Whatever it is, we’re lucky that Michelle Gayer, nominated for a James Beard award as best baker in the nation last year, lives here.  You can go to her modest bakery in the Midtown Global Market and get brilliant macaroons, delicious cookies, and heavenly bread, all at reasonable prices—a few dollars for most things.

In fact, Michelle told me that she’s strangely had success making hamburger buns. Apparently some of the Twin Cities restaurants can’t get enough of them. It is odd that a nationally acclaimed baker is making money selling hamburger buns for a quarter, but hey, they are good.

The real deal, though, at the Salty Tart is the cakes. They are unbelievable—worth indulging on for your next special occasion. In fact, you don’t even need an occasion.
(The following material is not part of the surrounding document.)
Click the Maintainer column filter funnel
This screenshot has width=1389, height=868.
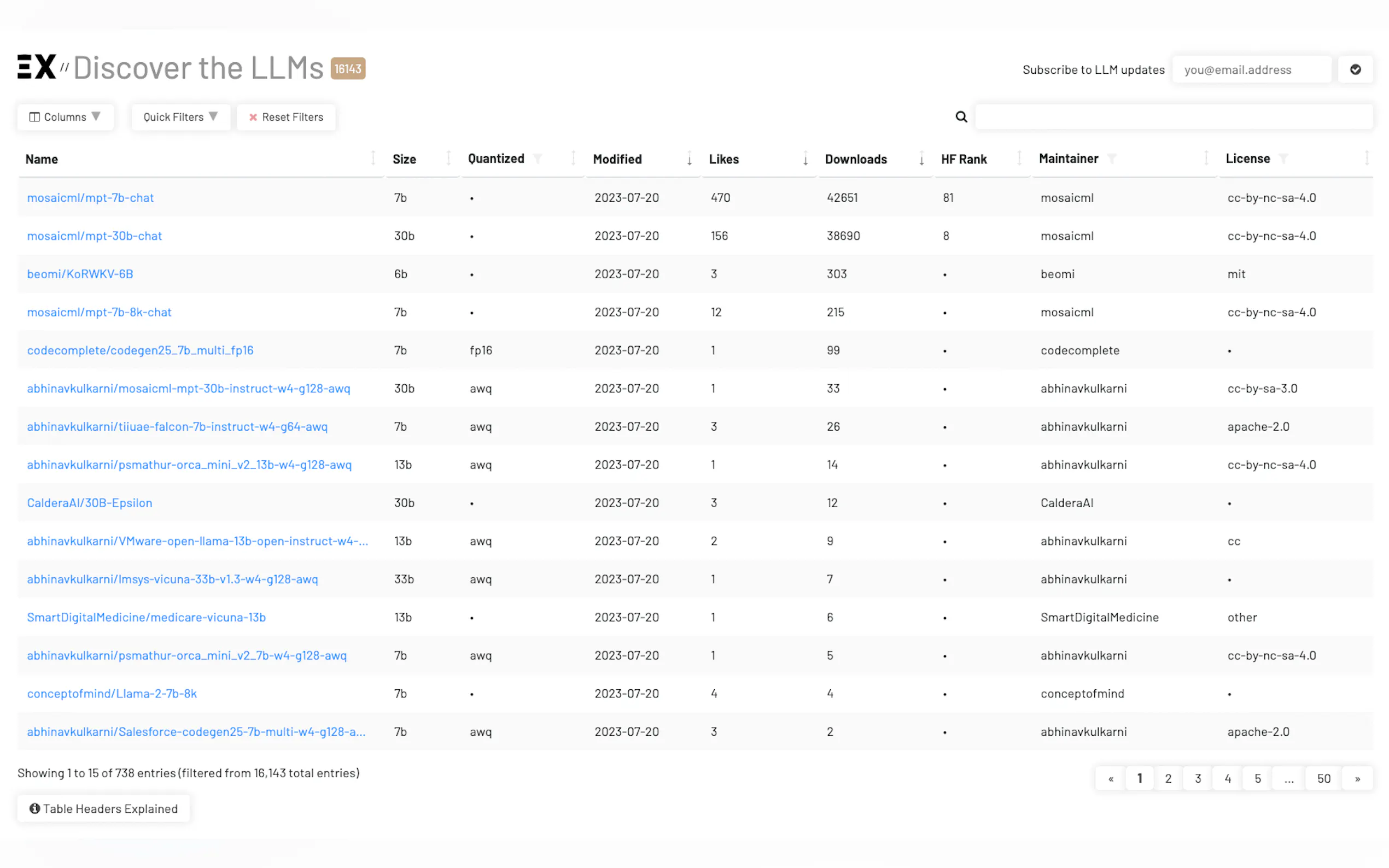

A few weeks ago Michelle hosted a fundraiser for Share Our Strength, raising money to fight childhood hunger. The big event was a cakewalk—you bought a $10 raffle ticket, and if it was pulled, you went on stage and played musical chairs, essentially. When the music stopped, if you were standing by an orange balloon, you got to pick a cake.

My ticket was pulled, I landed at orange the first time, and I grabbed Michelle’s cake. A two-tiered monster. I should have thought it through—because I needed to eat the cake right away!

We threw a cake party. About a dozen people came to my house to drink wine and eat cake. We froze the coconut lime cake soaked in spiced rum with coconut spiced rum custard and key lime buttercream.  We ate the Fulton chocolate cake soaked in more Fulton beer with a Fulton ganache, honey sour cream whip, and milk chocolate mousse.

Look at this thing. It’s beautiful.  It tasted incredible—so moist, so chocolatey, so Fultony. It was glorious. Light and dense, sweet but not cloying. Oh boy.

A typical birthday cake from the Salty Tart will run you around $30. You deserve it. And I’ll let you know when I defrost that coconut lime cake.